======== Data for analysis ========

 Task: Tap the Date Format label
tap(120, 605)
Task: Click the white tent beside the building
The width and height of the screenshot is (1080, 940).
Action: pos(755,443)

========

**What is expected:**
Output each entry exactly as written, leaving none out.

**Written reply:**
 Task: Tap the Date Format label
tap(120, 605)
Task: Click the white tent beside the building
The width and height of the screenshot is (1080, 940).
Action: pos(755,443)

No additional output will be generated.